-- Opening Marker --

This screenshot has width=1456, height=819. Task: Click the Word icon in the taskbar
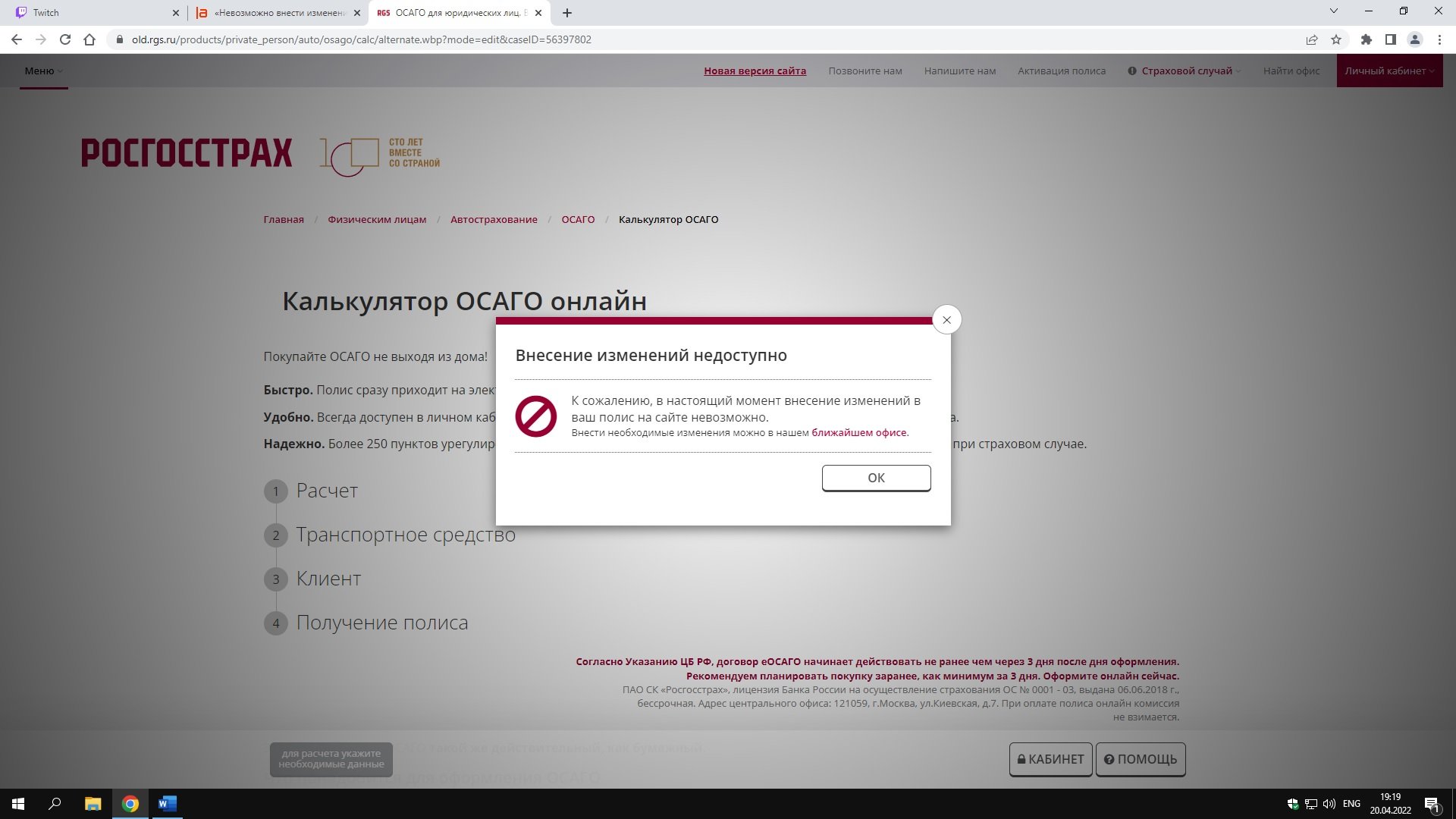tap(167, 803)
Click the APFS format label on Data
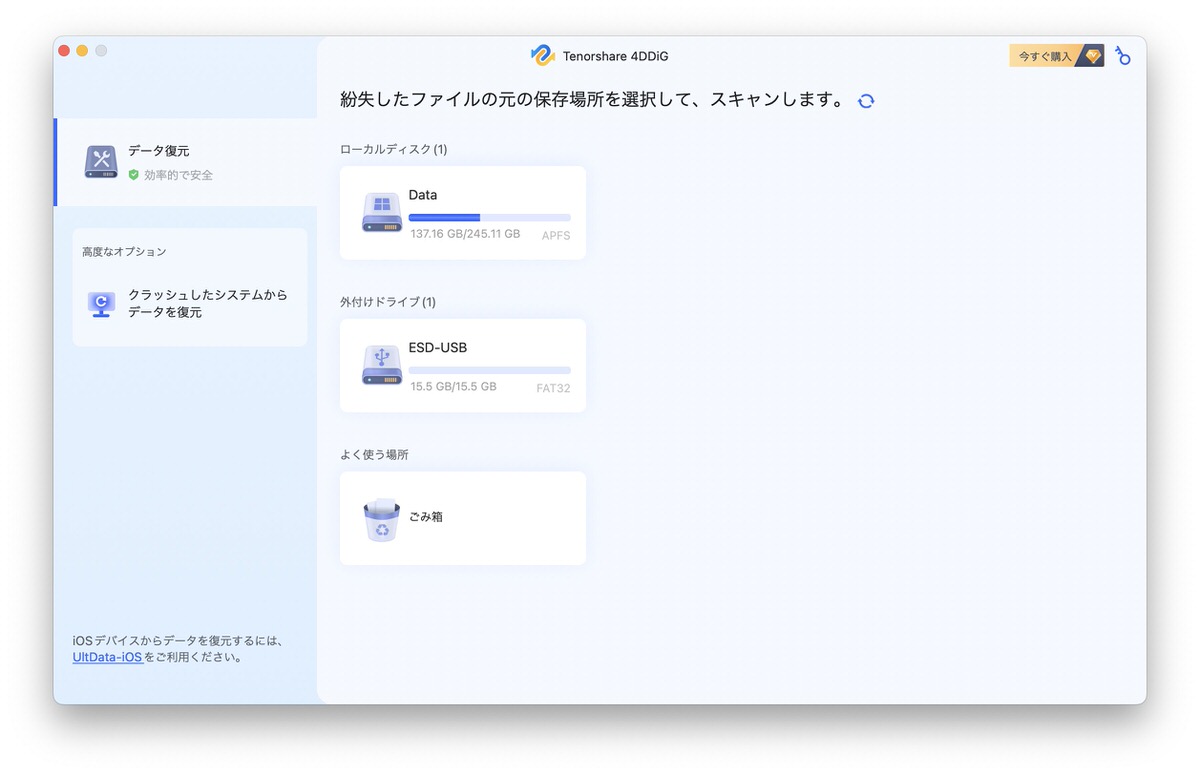The image size is (1200, 775). point(556,236)
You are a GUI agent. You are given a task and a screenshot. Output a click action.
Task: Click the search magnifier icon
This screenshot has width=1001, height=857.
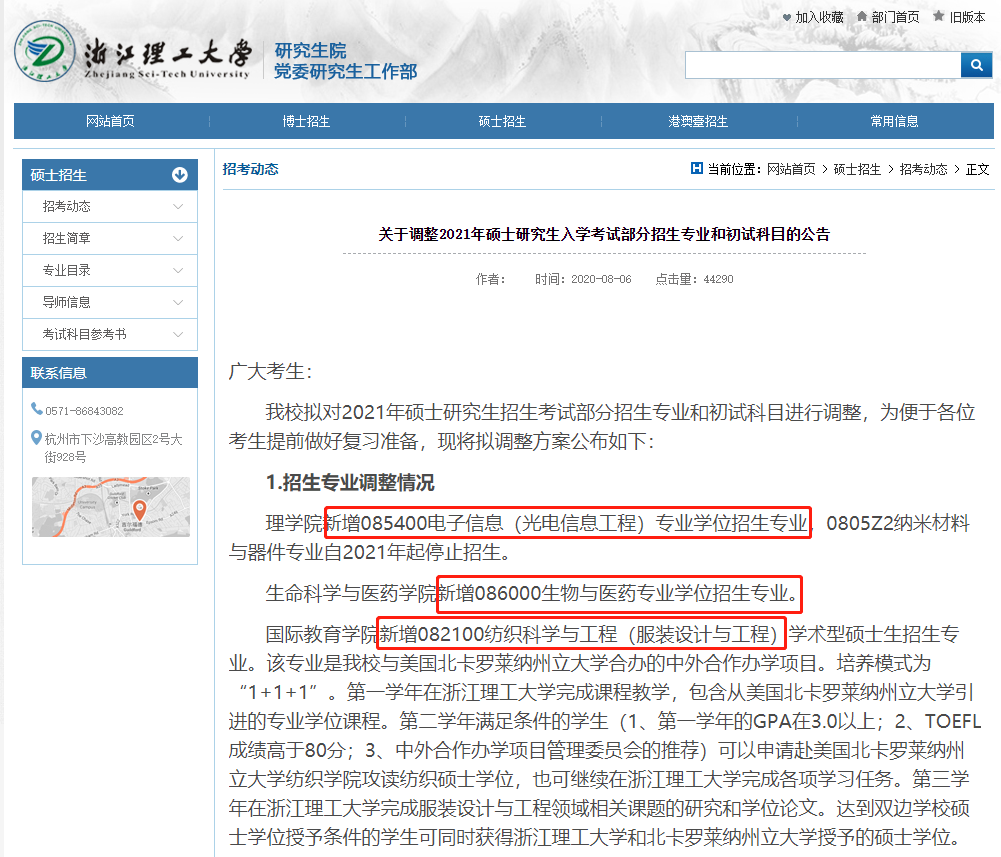click(976, 64)
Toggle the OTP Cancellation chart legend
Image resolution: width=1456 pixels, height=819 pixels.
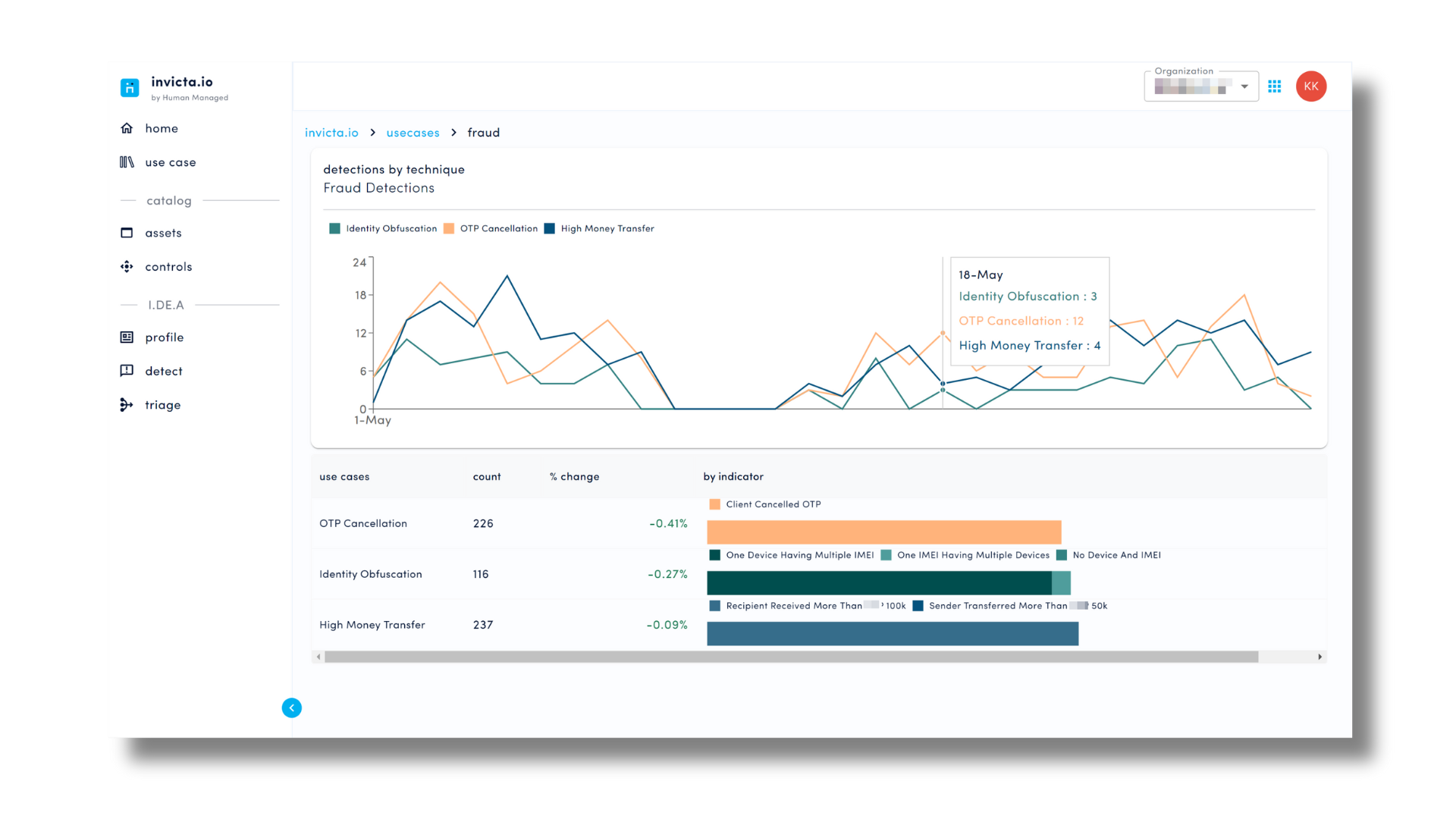[491, 228]
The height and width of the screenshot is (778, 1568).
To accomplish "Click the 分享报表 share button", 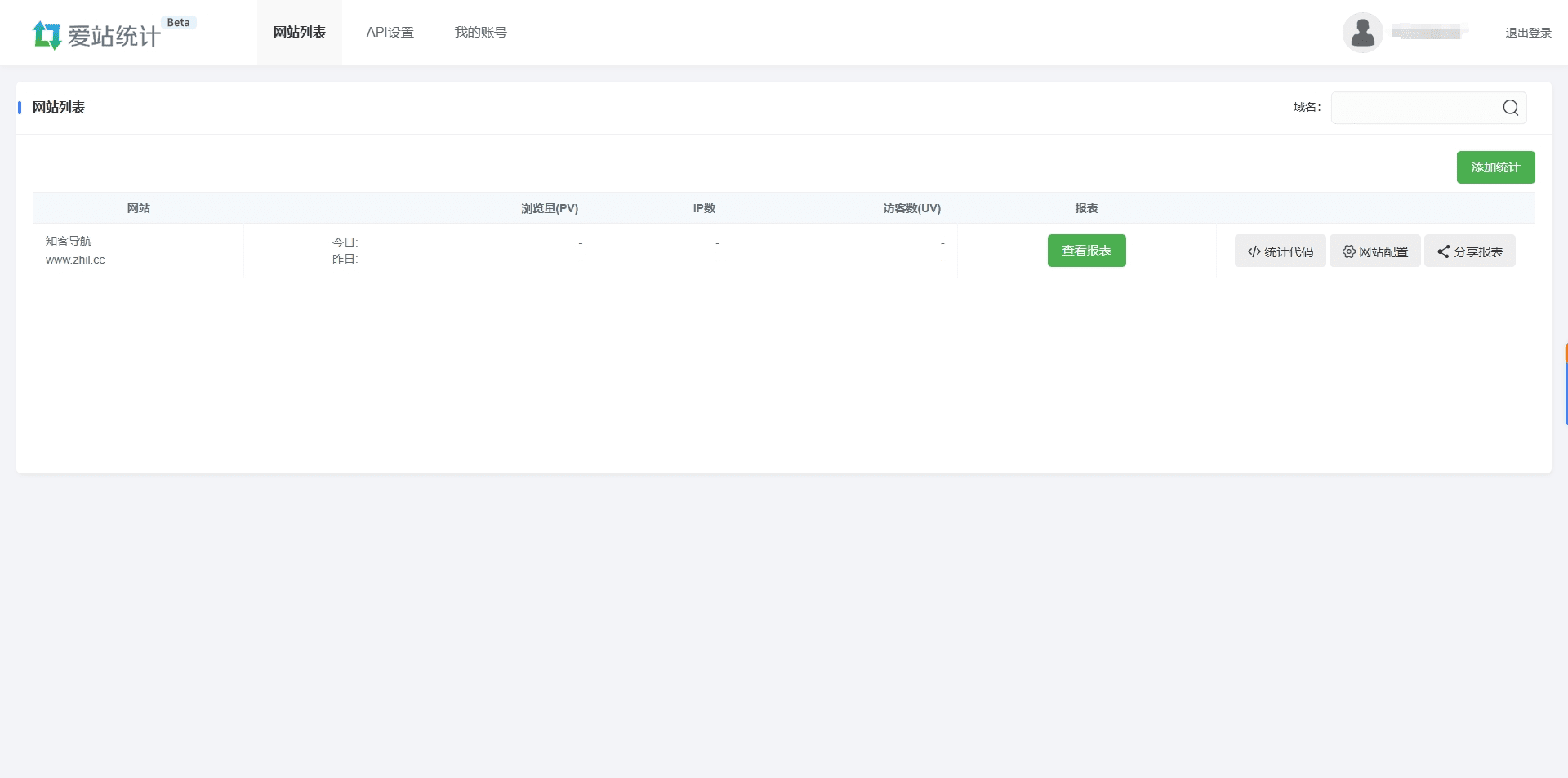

-- Closing Marker --

→ **TASK**
Give the data back exactly, omitting all pictures.

→ **WRITTEN ANSWER**
This screenshot has width=1456, height=819. Task: Click the Word icon in the taskbar
tap(167, 803)
Click the APFS format label on Data
The image size is (1200, 775). point(556,236)
You are a GUI agent. You are given a task and a screenshot. Output a click action.
Task: Click the search magnifier icon
This screenshot has width=1001, height=857.
click(976, 64)
Toggle the OTP Cancellation chart legend
Image resolution: width=1456 pixels, height=819 pixels.
[491, 228]
The height and width of the screenshot is (778, 1568).
To accomplish "Click the 分享报表 share button", 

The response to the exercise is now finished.